Most facial plastic surgeons will recommend undergoing a Mohs procedure to remove smaller skin cancers, especially in cosmetically sensitive areas around the eyelids, lips or nose. This is why it is critical not only to have a regular appointment with a dermatologist, but if there is an area of concern, undergo a biopsy to catch them early when treatment is much easier. Dermatologists specially trained to remove skin cancers using Mohs technique will perform this procedure in the office and read the pathology at the time of the removal. This will allow the dermatologist and the reconstructive surgeon to know the cancer has been fully removed.
The other option is wide local excision, either under local anesthetic or general anesthetic. In these cases, a surgeon will remove the lesion with a margin of normal appearing tissue, anywhere from a ¼’ to ½”. This allows an estimate of the area that should be uninvolved by tumor. The removed tissue is then sent to a pathologist who will look at the edges and make sure the cancer is fully removed. The downside to this process is that if further cancer is found, the patient would need to undergo an additional procedure to remove the extra tissue. The reconstructive surgeon, in many cases the same surgeon, can then reconstruct once it is known that all the cancer has been removed.

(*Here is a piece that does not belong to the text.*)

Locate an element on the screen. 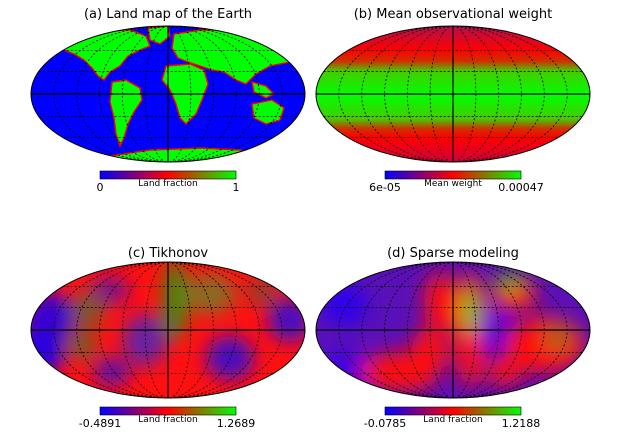 The width and height of the screenshot is (625, 444). panel-b-colorbar is located at coordinates (453, 175).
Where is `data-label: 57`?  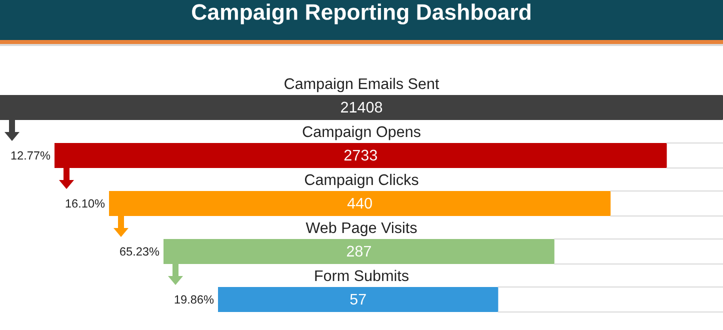 data-label: 57 is located at coordinates (358, 300).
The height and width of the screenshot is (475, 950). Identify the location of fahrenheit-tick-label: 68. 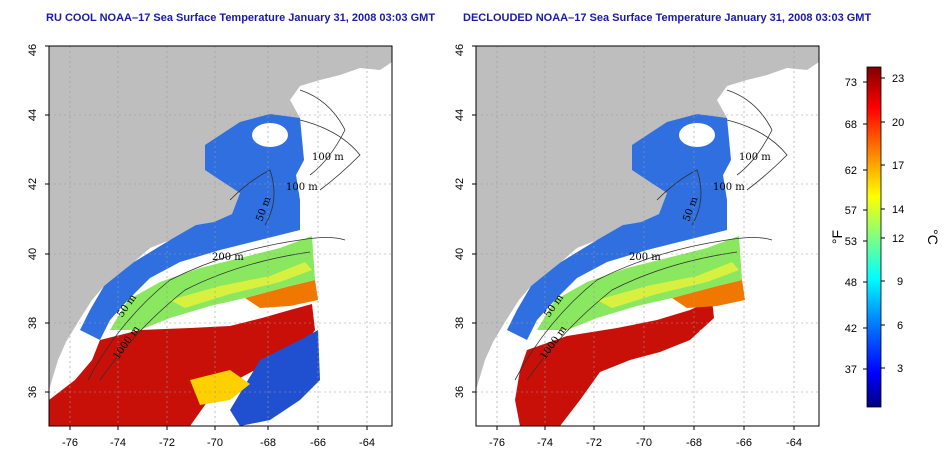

In either case, the resulting wound that is left is closed using any number of techniques. Facial plastic surgeons often find Mohs reconstruction to be one of the most satisfying and challenging of the reconstructive procedures. This is because the wound is never known ahead of time and requires a great deal of experience and thinking “outside-the-box” in order to result in a good scar outcome.
Mohs reconstructions may be done the same day as the removal or the next day. They can be done under local anesthetic or general anesthetic in the operating room, depending on the extent of reconstruction. Options to close facial wounds include skin grafts, rearrangement of tissue around the wound, or creating other local “flaps” of tissue to move into the wound. The goal is to reconstruct all aspects of the normal tissue, as well as create scars in a way that will minimize the appearance of them in the future. All surgery will result in scars, but if the scar are thin, flat, soft and hidden in a pre-existing or normal site for a wrinkle or fold, they are often not visible.
In cases where we have time prior to the removal to meet the patient, it is my personal preference to have a consultation with them to discuss the particular lesion they are going to have removed, the options for reconstruction and even drawing for them the types of scars they may be able to expect. This eases some of the anxiety in many cases and makes the next steps more predictable.
Regardless of the method of removal, it is critical to find new skin cancers early by starting annual dermatology skin checks. Paying attention to areas on your own face or body that are concerning to you is also important-you can request a biopsy if you feel particularly worried about a changing or growing lesion. If this issue is ever one you are facing, take heart in knowing the plastic surgeons at the Emory Aesthetic Center have years of experience and find joy in treating patients with these complex issues. Don’t forget: use sunscreen!